DIRECTIONS. Return the listing beneath precisely, with every line intact.

RECORDS.

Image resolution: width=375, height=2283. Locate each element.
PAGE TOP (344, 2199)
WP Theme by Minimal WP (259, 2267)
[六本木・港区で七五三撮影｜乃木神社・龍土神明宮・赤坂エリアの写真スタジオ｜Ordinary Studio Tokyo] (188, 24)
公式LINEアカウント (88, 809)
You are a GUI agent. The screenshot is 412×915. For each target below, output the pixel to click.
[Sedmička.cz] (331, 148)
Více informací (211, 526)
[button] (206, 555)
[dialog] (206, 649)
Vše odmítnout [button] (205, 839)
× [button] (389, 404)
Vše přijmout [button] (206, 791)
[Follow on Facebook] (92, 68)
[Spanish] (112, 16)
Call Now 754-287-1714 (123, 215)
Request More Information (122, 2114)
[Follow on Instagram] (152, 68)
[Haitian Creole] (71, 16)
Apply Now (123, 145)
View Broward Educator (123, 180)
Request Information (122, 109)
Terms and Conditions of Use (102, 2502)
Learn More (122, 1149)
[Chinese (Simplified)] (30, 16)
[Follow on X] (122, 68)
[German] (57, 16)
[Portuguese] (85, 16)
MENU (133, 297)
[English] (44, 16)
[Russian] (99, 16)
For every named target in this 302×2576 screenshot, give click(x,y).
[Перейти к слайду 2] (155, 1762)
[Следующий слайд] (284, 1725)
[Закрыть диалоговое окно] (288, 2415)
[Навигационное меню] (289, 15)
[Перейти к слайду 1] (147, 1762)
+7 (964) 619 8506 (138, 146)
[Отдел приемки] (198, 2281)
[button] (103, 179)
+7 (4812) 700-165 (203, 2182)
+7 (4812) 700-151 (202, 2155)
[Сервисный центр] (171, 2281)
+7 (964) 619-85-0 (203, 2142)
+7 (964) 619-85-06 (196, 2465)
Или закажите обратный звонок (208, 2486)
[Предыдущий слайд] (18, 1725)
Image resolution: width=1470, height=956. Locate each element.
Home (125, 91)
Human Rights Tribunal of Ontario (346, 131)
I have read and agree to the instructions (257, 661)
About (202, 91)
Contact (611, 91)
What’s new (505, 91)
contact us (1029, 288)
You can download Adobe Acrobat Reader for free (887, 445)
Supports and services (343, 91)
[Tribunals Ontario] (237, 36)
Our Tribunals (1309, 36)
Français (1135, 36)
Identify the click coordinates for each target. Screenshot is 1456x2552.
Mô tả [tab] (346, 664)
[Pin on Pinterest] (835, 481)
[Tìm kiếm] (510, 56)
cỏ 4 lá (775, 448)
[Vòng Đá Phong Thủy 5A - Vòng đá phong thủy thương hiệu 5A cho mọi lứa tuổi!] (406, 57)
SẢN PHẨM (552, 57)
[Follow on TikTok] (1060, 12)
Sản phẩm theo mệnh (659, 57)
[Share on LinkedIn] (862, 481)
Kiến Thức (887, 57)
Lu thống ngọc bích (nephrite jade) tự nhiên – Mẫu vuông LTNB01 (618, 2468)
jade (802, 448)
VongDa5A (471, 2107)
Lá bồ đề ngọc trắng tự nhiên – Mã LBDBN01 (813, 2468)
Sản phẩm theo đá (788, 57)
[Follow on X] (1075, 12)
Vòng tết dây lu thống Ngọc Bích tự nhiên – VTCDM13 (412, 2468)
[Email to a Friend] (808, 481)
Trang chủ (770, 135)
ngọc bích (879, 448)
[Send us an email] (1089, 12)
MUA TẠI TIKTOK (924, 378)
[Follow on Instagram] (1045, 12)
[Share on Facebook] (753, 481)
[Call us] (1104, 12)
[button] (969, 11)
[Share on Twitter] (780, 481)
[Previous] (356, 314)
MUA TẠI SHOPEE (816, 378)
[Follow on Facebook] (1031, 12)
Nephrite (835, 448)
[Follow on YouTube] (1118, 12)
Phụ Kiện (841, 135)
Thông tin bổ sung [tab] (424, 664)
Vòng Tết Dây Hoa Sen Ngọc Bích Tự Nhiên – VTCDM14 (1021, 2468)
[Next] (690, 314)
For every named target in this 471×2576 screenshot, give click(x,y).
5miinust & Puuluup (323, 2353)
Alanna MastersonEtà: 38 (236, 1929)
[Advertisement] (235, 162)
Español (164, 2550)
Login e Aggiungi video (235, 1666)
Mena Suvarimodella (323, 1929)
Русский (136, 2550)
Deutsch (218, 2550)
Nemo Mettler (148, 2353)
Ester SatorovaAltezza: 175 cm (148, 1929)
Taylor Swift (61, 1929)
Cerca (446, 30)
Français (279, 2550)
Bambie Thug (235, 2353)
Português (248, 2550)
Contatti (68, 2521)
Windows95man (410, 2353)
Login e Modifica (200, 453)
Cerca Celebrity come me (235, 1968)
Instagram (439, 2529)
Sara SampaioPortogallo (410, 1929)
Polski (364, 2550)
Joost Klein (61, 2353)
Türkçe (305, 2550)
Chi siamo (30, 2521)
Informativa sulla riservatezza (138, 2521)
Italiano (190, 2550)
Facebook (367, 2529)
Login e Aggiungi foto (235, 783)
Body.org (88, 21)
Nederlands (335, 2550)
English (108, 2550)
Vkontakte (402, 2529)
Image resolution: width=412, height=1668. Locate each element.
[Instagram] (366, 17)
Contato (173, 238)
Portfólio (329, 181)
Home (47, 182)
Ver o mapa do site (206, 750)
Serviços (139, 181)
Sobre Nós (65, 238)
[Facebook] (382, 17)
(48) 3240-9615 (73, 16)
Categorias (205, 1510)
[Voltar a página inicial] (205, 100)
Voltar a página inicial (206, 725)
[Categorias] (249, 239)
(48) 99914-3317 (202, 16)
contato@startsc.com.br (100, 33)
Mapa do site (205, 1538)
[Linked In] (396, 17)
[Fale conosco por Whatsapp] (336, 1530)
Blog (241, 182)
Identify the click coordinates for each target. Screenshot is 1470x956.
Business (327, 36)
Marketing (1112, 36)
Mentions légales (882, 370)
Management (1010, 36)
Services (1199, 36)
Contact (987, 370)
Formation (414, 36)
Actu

SOLVED PROBLEM.
Image resolution: width=375, height=2283. Locate each element.
PAGE TOP (344, 2199)
WP Theme by Minimal WP (259, 2267)
[六本木・港区で七五三撮影｜乃木神社・龍土神明宮・赤坂エリアの写真スタジオ｜Ordinary Studio Tokyo] (188, 24)
公式LINEアカウント (88, 809)
You are a GUI agent. The screenshot is 412×915. For each target below, output the pixel to click.
[Sedmička.cz] (331, 148)
Více informací (211, 526)
[button] (206, 555)
[dialog] (206, 649)
Vše odmítnout [button] (205, 839)
× [button] (389, 404)
Vše přijmout [button] (206, 791)
[Follow on Facebook] (92, 68)
[Spanish] (112, 16)
Call Now 754-287-1714 (123, 215)
Request More Information (122, 2114)
[Follow on Instagram] (152, 68)
[Haitian Creole] (71, 16)
Apply Now (123, 145)
View Broward Educator (123, 180)
Request Information (122, 109)
Terms and Conditions of Use (102, 2502)
Learn More (122, 1149)
[Chinese (Simplified)] (30, 16)
[Follow on X] (122, 68)
[German] (57, 16)
[Portuguese] (85, 16)
MENU (133, 297)
[English] (44, 16)
[Russian] (99, 16)
For every named target in this 302×2576 screenshot, give click(x,y).
[Перейти к слайду 2] (155, 1762)
[Следующий слайд] (284, 1725)
[Закрыть диалоговое окно] (288, 2415)
[Навигационное меню] (289, 15)
[Перейти к слайду 1] (147, 1762)
+7 (964) 619 8506 (138, 146)
[Отдел приемки] (198, 2281)
[button] (103, 179)
+7 (4812) 700-165 (203, 2182)
+7 (4812) 700-151 (202, 2155)
[Сервисный центр] (171, 2281)
+7 (964) 619-85-0 (203, 2142)
+7 (964) 619-85-06 (196, 2465)
Или закажите обратный звонок (208, 2486)
[Предыдущий слайд] (18, 1725)
Image resolution: width=1470, height=956. Locate each element.
Home (125, 91)
Human Rights Tribunal of Ontario (346, 131)
I have read and agree to the instructions (257, 661)
About (202, 91)
Contact (611, 91)
What’s new (505, 91)
contact us (1029, 288)
You can download Adobe Acrobat Reader for free (887, 445)
Supports and services (343, 91)
[Tribunals Ontario] (237, 36)
Our Tribunals (1309, 36)
Français (1135, 36)
Identify the click coordinates for each target. Screenshot is 1456x2552.
Mô tả [tab] (346, 664)
[Pin on Pinterest] (835, 481)
[Tìm kiếm] (510, 56)
cỏ 4 lá (775, 448)
[Vòng Đá Phong Thủy 5A - Vòng đá phong thủy thương hiệu 5A cho mọi lứa tuổi!] (406, 57)
SẢN PHẨM (552, 57)
[Follow on TikTok] (1060, 12)
Sản phẩm theo mệnh (659, 57)
[Share on LinkedIn] (862, 481)
Kiến Thức (887, 57)
Lu thống ngọc bích (nephrite jade) tự nhiên – Mẫu vuông LTNB01 (618, 2468)
jade (802, 448)
VongDa5A (471, 2107)
Lá bồ đề ngọc trắng tự nhiên – Mã LBDBN01 (813, 2468)
Sản phẩm theo đá (788, 57)
[Follow on X] (1075, 12)
Vòng tết dây lu thống Ngọc Bích tự nhiên – VTCDM13 (412, 2468)
[Email to a Friend] (808, 481)
Trang chủ (770, 135)
ngọc bích (879, 448)
[Send us an email] (1089, 12)
MUA TẠI TIKTOK (924, 378)
[Follow on Instagram] (1045, 12)
[Share on Facebook] (753, 481)
[Call us] (1104, 12)
[button] (969, 11)
[Share on Twitter] (780, 481)
[Previous] (356, 314)
MUA TẠI SHOPEE (816, 378)
[Follow on Facebook] (1031, 12)
Nephrite (835, 448)
[Follow on YouTube] (1118, 12)
Phụ Kiện (841, 135)
Thông tin bổ sung [tab] (424, 664)
Vòng Tết Dây Hoa Sen Ngọc Bích Tự Nhiên – VTCDM14 (1021, 2468)
[Next] (690, 314)
For every named target in this 471×2576 screenshot, give click(x,y).
5miinust & Puuluup (323, 2353)
Alanna MastersonEtà: 38 (236, 1929)
[Advertisement] (235, 162)
Español (164, 2550)
Login e Aggiungi video (235, 1666)
Mena Suvarimodella (323, 1929)
Русский (136, 2550)
Deutsch (218, 2550)
Nemo Mettler (148, 2353)
Ester SatorovaAltezza: 175 cm (148, 1929)
Taylor Swift (61, 1929)
Cerca (446, 30)
Français (279, 2550)
Bambie Thug (235, 2353)
Português (248, 2550)
Contatti (68, 2521)
Windows95man (410, 2353)
Login e Modifica (200, 453)
Cerca Celebrity come me (235, 1968)
Instagram (439, 2529)
Sara SampaioPortogallo (410, 1929)
Polski (364, 2550)
Joost Klein (61, 2353)
Türkçe (305, 2550)
Chi siamo (30, 2521)
Informativa sulla riservatezza (138, 2521)
Italiano (190, 2550)
Facebook (367, 2529)
Login e Aggiungi foto (235, 783)
Body.org (88, 21)
Nederlands (335, 2550)
English (108, 2550)
Vkontakte (402, 2529)
Image resolution: width=412, height=1668. Locate each element.
[Instagram] (366, 17)
Contato (173, 238)
Portfólio (329, 181)
Home (47, 182)
Ver o mapa do site (206, 750)
Serviços (139, 181)
Sobre Nós (65, 238)
[Facebook] (382, 17)
(48) 3240-9615 (73, 16)
Categorias (205, 1510)
[Voltar a página inicial] (205, 100)
Voltar a página inicial (206, 725)
[Categorias] (249, 239)
(48) 99914-3317 (202, 16)
contato@startsc.com.br (100, 33)
Mapa do site (205, 1538)
[Linked In] (396, 17)
[Fale conosco por Whatsapp] (336, 1530)
Blog (241, 182)
Identify the click coordinates for each target. Screenshot is 1470x956.
Business (327, 36)
Marketing (1112, 36)
Mentions légales (882, 370)
Management (1010, 36)
Services (1199, 36)
Contact (987, 370)
Formation (414, 36)
Actu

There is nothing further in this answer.